- [Exercise requirements]: Transcribe every line from the one containing "Given: Switch to the All view" through the end of the records below, exactly, but not the pictures.
================================
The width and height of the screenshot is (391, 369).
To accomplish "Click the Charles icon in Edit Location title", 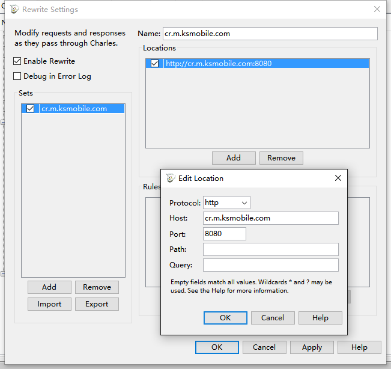I will (x=171, y=178).
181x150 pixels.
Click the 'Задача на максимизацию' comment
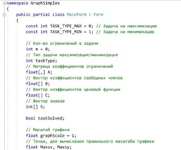pos(130,26)
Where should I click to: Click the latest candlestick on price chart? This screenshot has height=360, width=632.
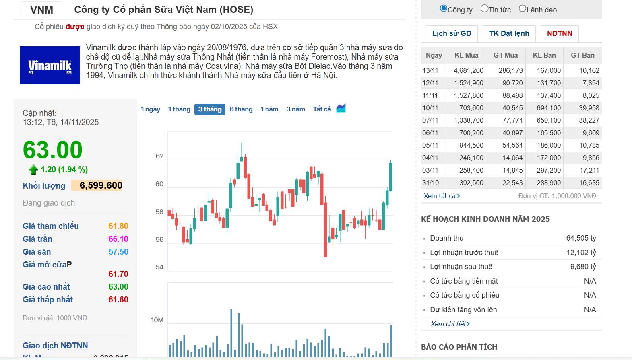390,176
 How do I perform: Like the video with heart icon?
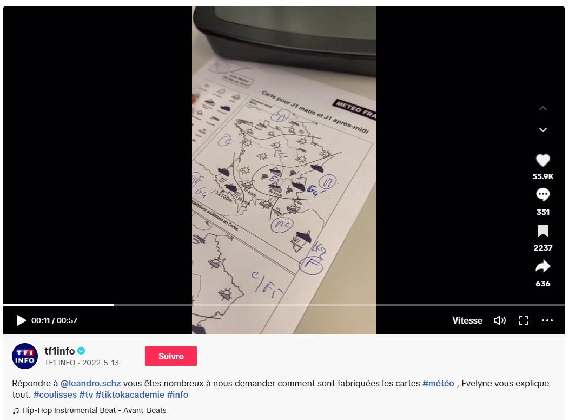[x=543, y=160]
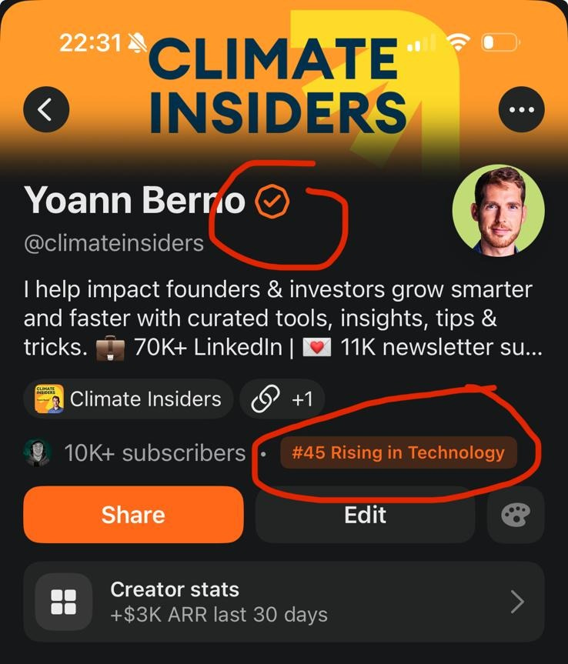Tap the muted bell icon in status bar
Viewport: 568px width, 664px height.
tap(138, 43)
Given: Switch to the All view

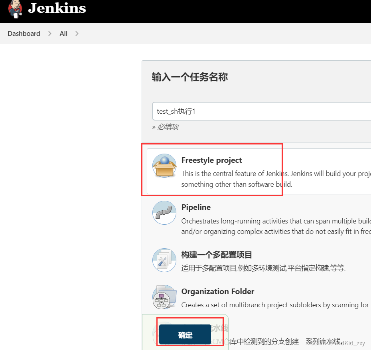Looking at the screenshot, I should pos(63,34).
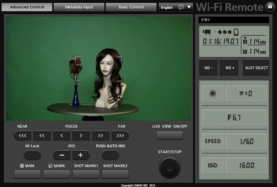Switch to the Basic Control tab

(x=131, y=7)
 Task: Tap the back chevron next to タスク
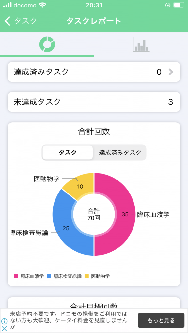click(x=7, y=21)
================================
- [Answer to this task]:
Given: Switch to the All view

Looking at the screenshot, I should pos(63,34).
Switch to the Basic Control tab

(x=131, y=7)
 Task: Tap the back chevron next to タスク
click(x=7, y=21)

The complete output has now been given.